Print what the records say exactly, and omit the pictures.

#### Record extracts ####

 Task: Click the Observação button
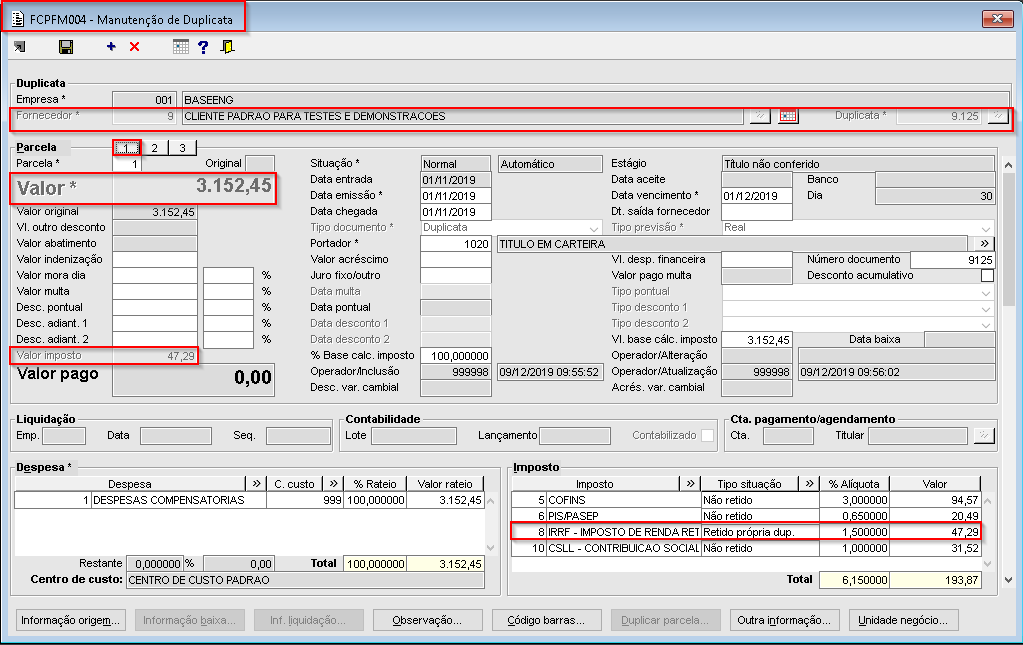coord(426,620)
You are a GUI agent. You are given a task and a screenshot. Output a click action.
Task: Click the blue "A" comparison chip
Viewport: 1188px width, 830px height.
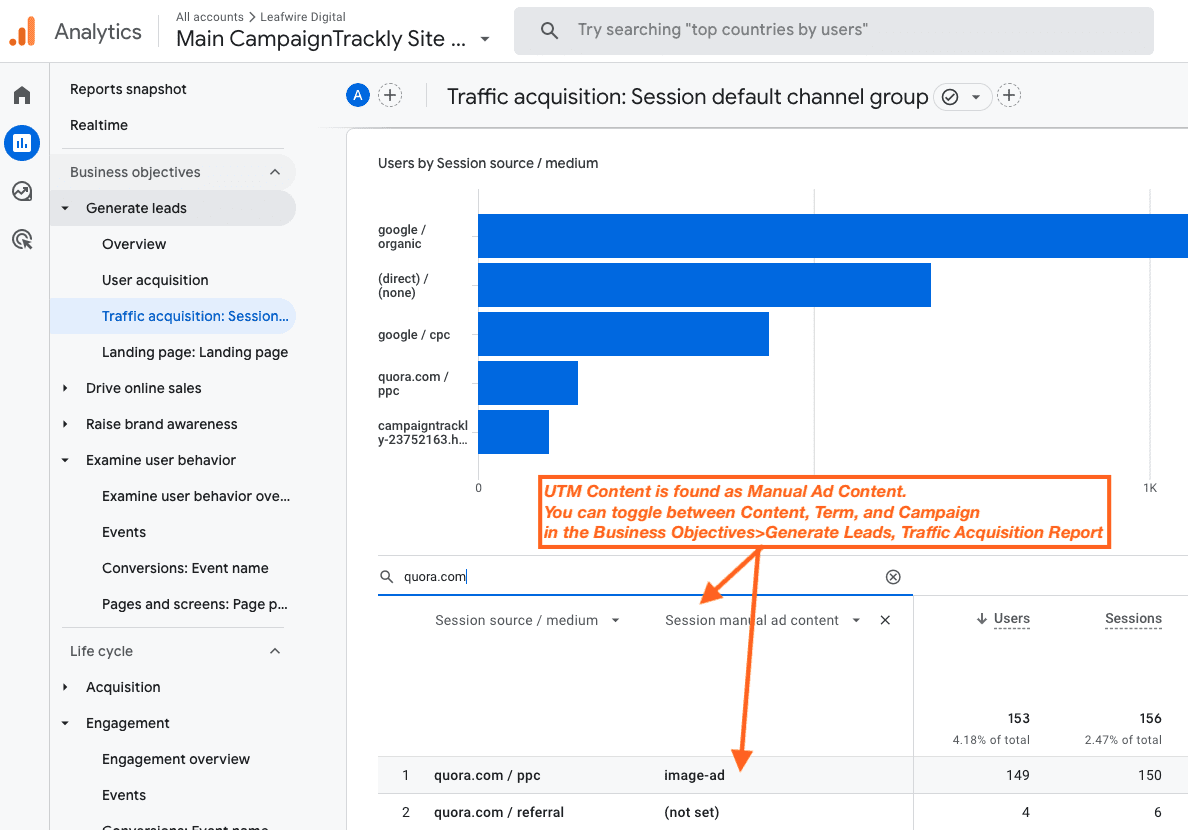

####

■ Answer to this problem:
 Task: Click the Observação button
coord(426,620)
You are a GUI agent. You are given a task and a screenshot. Output a click action.
Task: Click the blue "A" comparison chip
Viewport: 1188px width, 830px height.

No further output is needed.